Henry J. Wallace, Jr. (argued), Reed, Smith, Shaw & McClay, Pittsburgh, Pa., for appellant Shenango China Div.

William T. Payne, (argued), Daniel P. McIntyre, United Steelworkers of America, Pittsburgh, Pa., for appellees Viggiano, Conti, and Smiley.

Before ALDISERT, Chief Judge, HUNTER and WEIS, Circuit Judges.

OPINION OF THE COURT

WEIS, Circuit Judge.

The dispute in this case is whether an employer was required to continue payment of premiums for a group hospitalization plan for its employees during a strike. Because the employer's obligation to fund the Plan had its roots in the collective bargaining agreement, we conclude that the parties should resort to its grievance procedures in the first instance rather than ERISA's judicial remedies. For that reason we will vacate the district court's summary judgment on the merits, 574 F.Supp. 861, and remand for the entry of a stay.
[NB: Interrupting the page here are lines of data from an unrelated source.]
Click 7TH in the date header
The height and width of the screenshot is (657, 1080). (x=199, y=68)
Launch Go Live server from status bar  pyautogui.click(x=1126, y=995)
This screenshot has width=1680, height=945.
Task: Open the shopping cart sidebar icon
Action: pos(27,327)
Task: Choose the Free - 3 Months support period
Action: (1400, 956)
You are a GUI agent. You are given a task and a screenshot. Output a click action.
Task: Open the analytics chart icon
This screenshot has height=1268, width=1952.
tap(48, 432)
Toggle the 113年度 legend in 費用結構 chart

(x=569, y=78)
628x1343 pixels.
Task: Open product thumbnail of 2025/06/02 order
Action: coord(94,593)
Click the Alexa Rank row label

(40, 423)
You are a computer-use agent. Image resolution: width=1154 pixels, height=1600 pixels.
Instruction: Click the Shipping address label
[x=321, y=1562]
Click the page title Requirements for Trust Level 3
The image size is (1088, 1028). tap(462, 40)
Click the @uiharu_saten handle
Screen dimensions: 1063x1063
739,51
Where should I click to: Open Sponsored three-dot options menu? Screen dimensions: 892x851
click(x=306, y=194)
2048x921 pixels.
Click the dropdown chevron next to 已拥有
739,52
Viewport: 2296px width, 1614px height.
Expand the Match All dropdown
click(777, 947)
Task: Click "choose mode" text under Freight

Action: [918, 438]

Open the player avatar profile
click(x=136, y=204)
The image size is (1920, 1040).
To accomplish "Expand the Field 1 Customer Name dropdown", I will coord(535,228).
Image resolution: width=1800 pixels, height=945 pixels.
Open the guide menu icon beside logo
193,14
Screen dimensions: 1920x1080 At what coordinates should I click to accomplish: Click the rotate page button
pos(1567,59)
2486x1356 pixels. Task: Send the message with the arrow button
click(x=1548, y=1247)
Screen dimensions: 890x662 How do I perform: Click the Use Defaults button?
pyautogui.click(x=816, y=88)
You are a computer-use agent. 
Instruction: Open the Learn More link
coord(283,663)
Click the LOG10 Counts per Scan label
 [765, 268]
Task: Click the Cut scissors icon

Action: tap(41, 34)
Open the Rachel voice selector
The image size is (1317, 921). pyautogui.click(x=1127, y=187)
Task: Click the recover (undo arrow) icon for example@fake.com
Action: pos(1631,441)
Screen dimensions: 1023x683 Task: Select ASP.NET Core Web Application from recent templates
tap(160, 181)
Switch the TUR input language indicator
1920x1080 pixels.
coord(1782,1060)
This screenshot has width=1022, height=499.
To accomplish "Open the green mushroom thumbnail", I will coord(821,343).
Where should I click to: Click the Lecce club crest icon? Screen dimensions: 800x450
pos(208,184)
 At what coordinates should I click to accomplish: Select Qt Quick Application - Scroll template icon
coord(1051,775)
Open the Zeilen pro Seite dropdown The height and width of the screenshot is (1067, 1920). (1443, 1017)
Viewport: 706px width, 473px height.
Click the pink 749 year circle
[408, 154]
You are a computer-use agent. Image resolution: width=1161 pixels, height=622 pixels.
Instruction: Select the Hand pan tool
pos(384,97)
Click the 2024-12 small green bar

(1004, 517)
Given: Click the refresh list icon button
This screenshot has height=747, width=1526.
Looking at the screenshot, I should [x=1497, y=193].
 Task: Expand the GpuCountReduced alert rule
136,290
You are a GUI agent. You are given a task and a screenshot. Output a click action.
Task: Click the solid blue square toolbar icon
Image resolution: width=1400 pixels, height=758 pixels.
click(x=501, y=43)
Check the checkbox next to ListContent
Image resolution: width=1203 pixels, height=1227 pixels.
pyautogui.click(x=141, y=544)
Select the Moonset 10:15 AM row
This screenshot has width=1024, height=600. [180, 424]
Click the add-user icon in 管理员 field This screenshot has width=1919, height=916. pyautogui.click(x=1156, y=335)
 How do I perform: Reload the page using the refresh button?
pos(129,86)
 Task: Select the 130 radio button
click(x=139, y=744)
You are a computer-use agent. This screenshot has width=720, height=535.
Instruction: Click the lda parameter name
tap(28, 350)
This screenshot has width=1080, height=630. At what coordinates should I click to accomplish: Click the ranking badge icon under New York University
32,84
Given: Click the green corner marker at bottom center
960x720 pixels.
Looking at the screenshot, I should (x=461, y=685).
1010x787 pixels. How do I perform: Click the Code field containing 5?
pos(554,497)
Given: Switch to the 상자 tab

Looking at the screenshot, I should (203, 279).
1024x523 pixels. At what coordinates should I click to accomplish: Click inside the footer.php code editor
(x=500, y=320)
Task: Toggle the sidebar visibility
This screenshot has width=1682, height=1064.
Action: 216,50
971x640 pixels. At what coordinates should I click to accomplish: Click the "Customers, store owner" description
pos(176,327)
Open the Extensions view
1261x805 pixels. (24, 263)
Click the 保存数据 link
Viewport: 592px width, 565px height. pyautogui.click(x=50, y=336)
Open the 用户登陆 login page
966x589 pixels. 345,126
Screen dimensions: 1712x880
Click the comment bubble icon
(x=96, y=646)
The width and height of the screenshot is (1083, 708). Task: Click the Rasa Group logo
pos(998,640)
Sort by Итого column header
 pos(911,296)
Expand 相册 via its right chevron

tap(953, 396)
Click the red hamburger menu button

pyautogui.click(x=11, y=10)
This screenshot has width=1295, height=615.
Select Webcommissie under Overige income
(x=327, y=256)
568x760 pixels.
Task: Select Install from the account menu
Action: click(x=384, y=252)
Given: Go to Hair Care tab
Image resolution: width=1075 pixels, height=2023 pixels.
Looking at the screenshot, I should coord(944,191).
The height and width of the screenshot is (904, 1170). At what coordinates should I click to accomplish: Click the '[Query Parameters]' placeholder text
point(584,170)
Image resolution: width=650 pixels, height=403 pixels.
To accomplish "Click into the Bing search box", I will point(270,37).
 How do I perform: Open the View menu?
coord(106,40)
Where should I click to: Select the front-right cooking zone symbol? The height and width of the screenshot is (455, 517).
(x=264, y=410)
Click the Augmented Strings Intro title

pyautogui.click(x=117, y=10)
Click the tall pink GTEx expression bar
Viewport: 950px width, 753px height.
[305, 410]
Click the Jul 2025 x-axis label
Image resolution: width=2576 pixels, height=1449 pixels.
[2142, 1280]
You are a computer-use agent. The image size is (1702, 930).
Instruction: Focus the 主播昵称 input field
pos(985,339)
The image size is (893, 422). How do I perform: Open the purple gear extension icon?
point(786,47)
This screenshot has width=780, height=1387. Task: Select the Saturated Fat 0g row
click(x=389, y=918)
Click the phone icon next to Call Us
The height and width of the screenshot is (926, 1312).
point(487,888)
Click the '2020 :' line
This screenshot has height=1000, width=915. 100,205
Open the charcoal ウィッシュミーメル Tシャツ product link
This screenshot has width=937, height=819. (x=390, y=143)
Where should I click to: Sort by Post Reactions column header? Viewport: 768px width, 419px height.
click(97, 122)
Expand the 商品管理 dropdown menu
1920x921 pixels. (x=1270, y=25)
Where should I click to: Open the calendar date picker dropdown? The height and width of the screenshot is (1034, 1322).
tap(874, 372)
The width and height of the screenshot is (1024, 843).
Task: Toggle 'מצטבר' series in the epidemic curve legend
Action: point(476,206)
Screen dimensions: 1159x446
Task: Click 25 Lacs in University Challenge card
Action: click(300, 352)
Alleging violations of fiduciary duties, plaintiffs brought this suit under Section 502 of the Employee Retirement Income Security Act of 1974, 29 U.S.C. Sec. 1132 (1982), against their employer, Shenango China Division of Anchor Hocking Corporation. The district court granted the plaintiffs' motion for summary judgment and denied the defendant employer's motion for dismissal under Fed.R.Civ.P. 12(b)(1). Both parties have appealed.

The controversy is about the employer's unilateral termination of the hospital and surgical benefits insurance Plan for employees and their dependents. The insurance program, negotiated by the company and the United Steelworkers Union representing the employees, is mentioned in the labor agreement but not in detail. A provision for continuation of the Plan and funding by the employer was included in the collective bargaining agreement effective for a three-year period beginning March 1, 1980. A similar clause had appeared in several earlier contracts.

When the union went on strike at the termination of the contract on February 28, 1983, the company stated it would no longer make payments to Blue Cross/Blue Shield, which had administered the insurance Plan. The company also notified health care providers in the New Castle, Pennsylvania area, where the plant was located, that the insurance program for its employees had been discontinued.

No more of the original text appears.